The Problem: I have some home automation stuff (Z-wave switches and EtherRain sprinkler controller) running and I want to be able to leave the house. I do not want to open any ports on my router or worry about setting up some kind of dynamic dns. I am lazy.
My Solution: (or at least this wave of it) I have a remote server that is always serving webpages. I want my Pi to check in with that server to see if it should open itself up to the world using ssh reverse port forwarding.
What I did:
1. I created a user on my ‘always on’ web server for the ssh tunnel and I setup key authentication from my Raspberry Pi.

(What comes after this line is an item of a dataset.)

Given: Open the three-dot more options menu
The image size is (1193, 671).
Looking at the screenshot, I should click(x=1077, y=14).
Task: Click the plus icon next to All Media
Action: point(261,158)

2. I created a file on the ‘always on’ web server that I called ‘openpi.php’ and put the file into a directory that serves the web pages. The file has a single line with ‘no’ in it.

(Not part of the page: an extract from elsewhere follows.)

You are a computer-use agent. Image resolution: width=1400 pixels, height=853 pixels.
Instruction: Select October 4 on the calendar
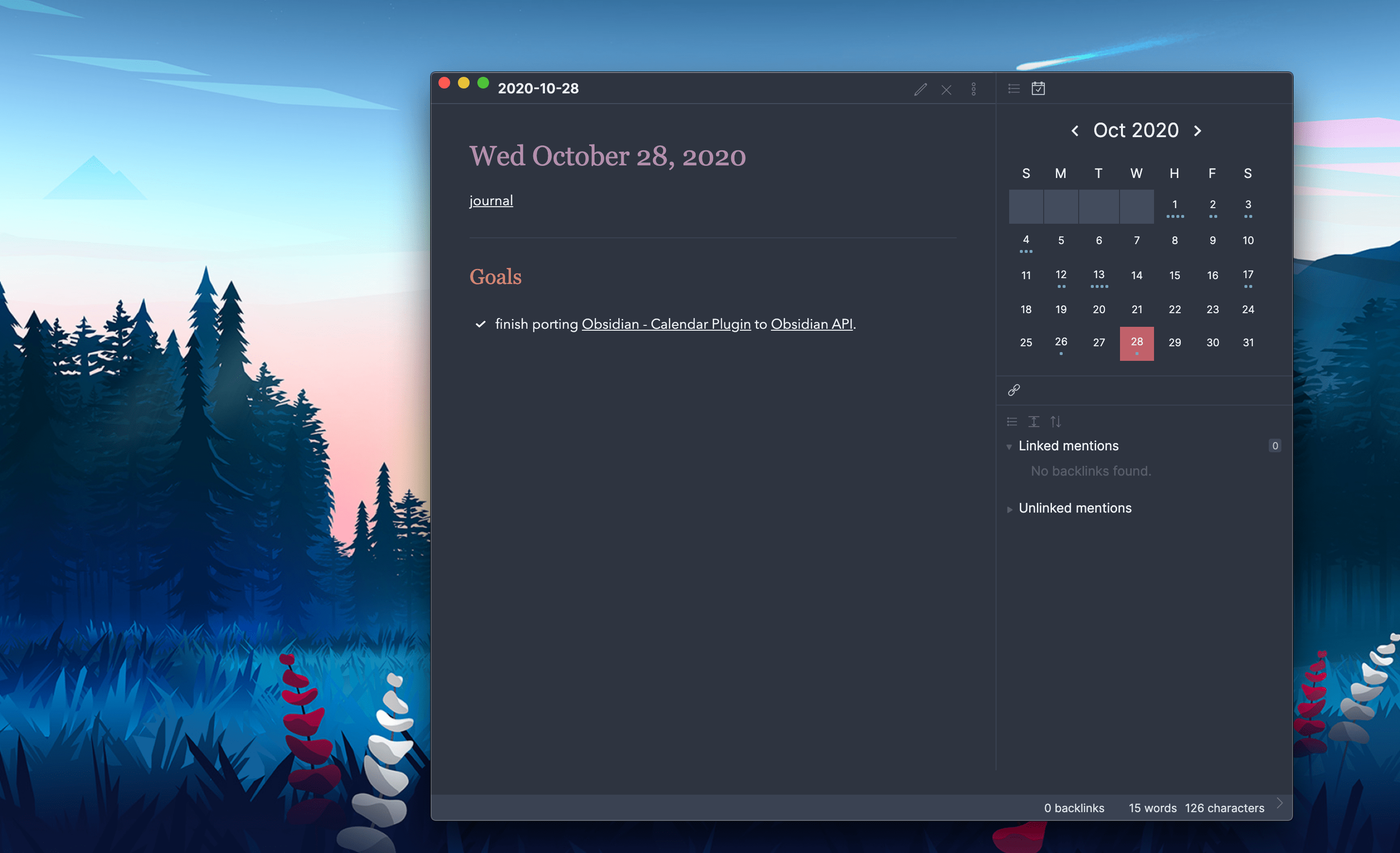(1025, 240)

3. On my Pi, I created a bash script that downloads the latest copy of the ‘openpi.php’ page and checks to see if it contains ‘yes’. If it contains ‘yes’, a tunnel is opened and remote viewing of the Pi is allowed through the always on web server.
Here is what the script currently looks like:
#!/bin/bash
WGET="/usr/bin/wget"
$WGET -q --tries=10 --timeout=5 http://youralwaysonserver/openpi.php -O /tmp/openpi &> /dev/null
if grep -Fxq "yes" /tmp/openpi
then
ssh -gNnT -R *:55555:raspberrypi.local:80 [email protected] &
PID=$!
echo "Opened"
sleep 180s;
kill $PID
echo "Closed"
else
echo "no"
fi
I am working on keeping the tunnel open for only 180 seconds but you could change this to whatever time setting you want.
4. On my Pi, I setup a cron job to run the script every 10 minutes. You can set this to whatever frequency works best for you.
> crontab -e
then add
*/10 * * * * /home/pi/remote_manage
and save.
And that is it. Now when I leave the house, if I need access, I log in to my web server and change ‘no’ to ‘yes’ in ‘openpi.php’.